Readability: the Optimal Line Length

Having the right amount of characters on each line is key to the readability of your text. It shouldn’t merely be your design that dictates the width of your text, it should also be a matter of legibility.

The optimal line length for your body text is considered to be 50-60 characters per line, including spaces (“Typographie”, E. Ruder). Other sources suggest that up to 75 characters is acceptable. So what’s the downsides of violating this range?

  • Too wide – if a line of text is too long the reader’s eyes will have a hard time focusing on the text. This is because the line length makes it difficult to gauge where the line starts and ends. Furthermore it can be difficult to continue onto the correct line in large blocks of text.
  • Too narrow – if a line is too short the eye will have to travel back too often, breaking the reader’s rhythm. Too short lines also tend to stress readers, making them begin on the next line before finishing the current one (hence skipping potentially important words).

It turns out that the subconscious mind is energized when jumping to the next line (as long as it doesn’t happen too frequently, see above bullet point). At the beginning of every new line the reader is focused, but this focus gradually wears off over the duration of the line (“Typographie”, E. Ruder).

In order to avoid the drawbacks of too long and too short lines, but still energize your readers and keep them engaged, we suggest keeping your text within the range of 50-75 characters per line.

How to achieve the optimal line length in web design

In web design you can achieve an optimal number of characters per line by restricting the width of your text blocks using em or pixels. (You achieve the best results with em but it can also be a bit more tricky to work with than pixels.) Regardless of which one you choose, your layout will have to be in a fixed width if you want to achieve an optimal line length for the majority of your visitors.
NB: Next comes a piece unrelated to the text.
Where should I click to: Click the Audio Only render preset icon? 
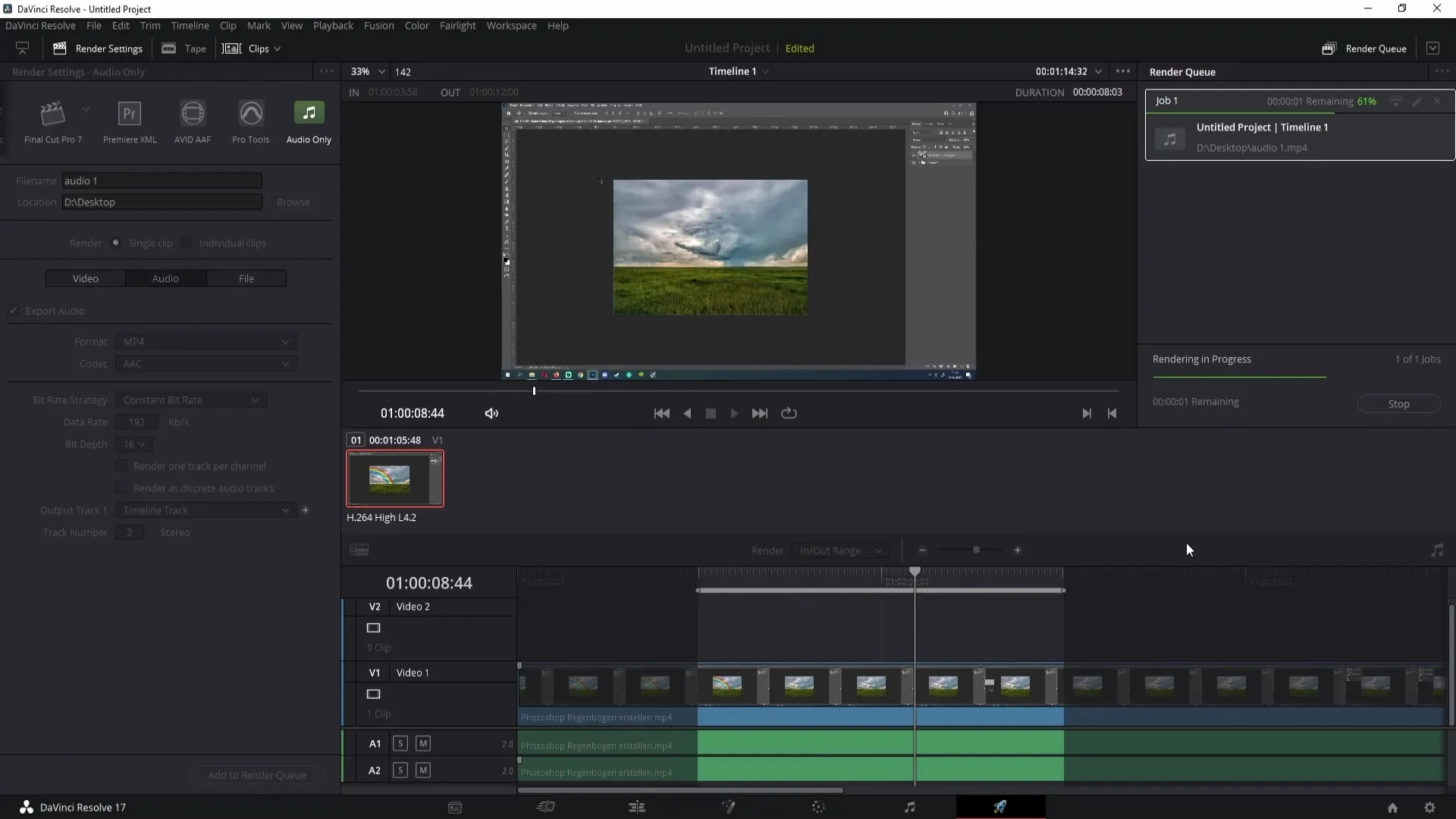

This is one of the reasons we don’t recommend using entirely liquid layouts – you practically force the user to resize their browser window if they want a good reading experience on your site. When you consider the myriad of different window sizes used nowadays, it’s obvious that a liquid layout will result in a more or less random line length.

Article update, June 2014: With the advent of media queries, semi-fluid layouts are now possible and can give you the best of both worlds: a fluid layout that adapts to the reader’s screen, while still retaining sufficient control over the width of text blocks to ensure optimal line lengths.

Here at baymard.com we use Minion Pro in size 20 for our articles. With a 560-pixel wide article container, we end up with about 72 characters per line.

Do you know your line length in characters? Is it within the 50-75 range? It should be, if you want your visitors to have a good reading experience.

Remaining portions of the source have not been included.